Source excerpt
United States District Court, D. South Carolina, Greenville Division

February 2, 2018

Allen D. Stephenson, Plaintiff,
v.
Mark McCoy and Carolina Arms Group, LLC, Defendants.

          OPINION AND ORDER

          Donald C. Coggins, Jr. United States District Judge

         This matter is before the Court on a Motion to Compel filed by Plaintiff on November 13, 2017. ECF No. 28. On January 29, 2018, Defendants filed their Response in Opposition to Plaintiff's Motion to Compel.[1] ECF No. 45. The following day, Plaintiff filed a Reply. ECF No. 46.

         I. Background

         This lawsuit involves claims of fraud, breach of contract, breach of fiduciary duty, breach of contract accompanied by fraudulent acts, conversion, violation of securities acts, and unjust enrichment. ECF No. 1. The Complaint alleges that Plaintiff provided Defendant McCoy with $132, 500 based upon Defendant McCoy's promise to build 54 handguns incorporating Plaintiff's unique sighting mechanism. ECF No. 1 at 3. The Complaint further alleges that Plaintiff sent Defendant McCoy an additional $175, 000 to purchase one half of Defendant Carolina Arms Group, LLC, for the development and production of a polymer handgun. ECF No. 1 at 4. Plaintiff contends that Defendants have failed to satisfy these terms.

         On August 23, 2017, Plaintiff served discovery on Defendants. ECF No. 28 at 1. Plaintiff alleges that Defendants have not fully responded to many of his discovery requests, particularly in regards to requests seeking information and documents about how Defendants used Plaintiff's funds. Thereafter, Plaintiff filed a Motion to Compel on November 13, 2017. ECF No. 28.

         II. Analysis

         “Discovery is not supposed to be a shell game, where the hidden ball is moved round and round and only revealed after so many false guesses are made and so much money is squandered.” Lee v. Max Int'l, LLC, 638 F.3d 1318, 1322 (10th Cir. 2011). When a party feels at liberty to disobey discovery requests, “weeks or months (as in this case) pass without progress in the litigation.” Id. at 1321. Here, the Court has been asked to address a number of deficient discovery responses to rather straightforward discovery requests. As an initial matter, Defendants claim that Plaintiff's motion is premature because it does not contain a meet and confer certification. ECF No. 45 at 3. After reviewing the filings, the Court finds that Plaintiff's motion was properly filed. See ECF No. 28 at 2 (“Accordingly, prior to filing this Motion, the Undersigned has attempted to resolve the issues raised herein to no avail.”). Defendants also argue that Plaintiff should not be awarded attorneys' fees and costs for any discovery violations. Plaintiff's filings are clear that he is not seeking sanctions of any kind and, instead, is seeking only a court order requiring Defendants to identify and produce responsive information. Each of Plaintiff's claims will be addressed in turn.

Data extract
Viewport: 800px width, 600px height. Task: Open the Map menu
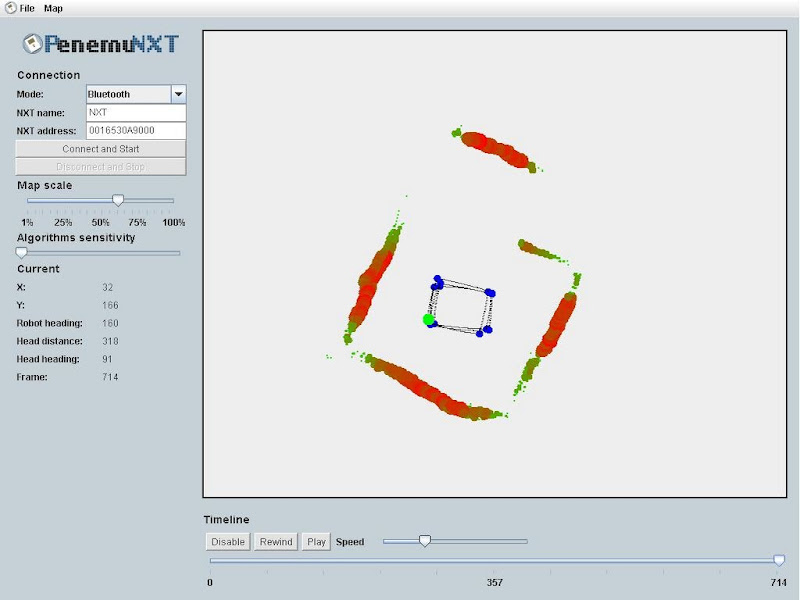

Exercises to complete
a. In the court opinion, shorten the paragraph that begins "On August 23, 2017, Plaintiff served discovery" into a bulleted list that keeps its main facts.
b. Copy the court opinion word for word, from "This matter is" up to and including "ECF No. 46.".

Solutions to the exercise
a.
- August 23, 2017: Plaintiff served discovery on Defendants.
- Plaintiff alleges that Defendants have not fully responded to many requests, especially those about how Defendants used Plaintiff's funds.
- November 13, 2017: Plaintiff filed a Motion to Compel.

b.
This matter is before the Court on a Motion to Compel filed by Plaintiff on November 13, 2017. ECF No. 28. On January 29, 2018, Defendants filed their Response in Opposition to Plaintiff's Motion to Compel.[1] ECF No. 45. The following day, Plaintiff filed a Reply. ECF No. 46.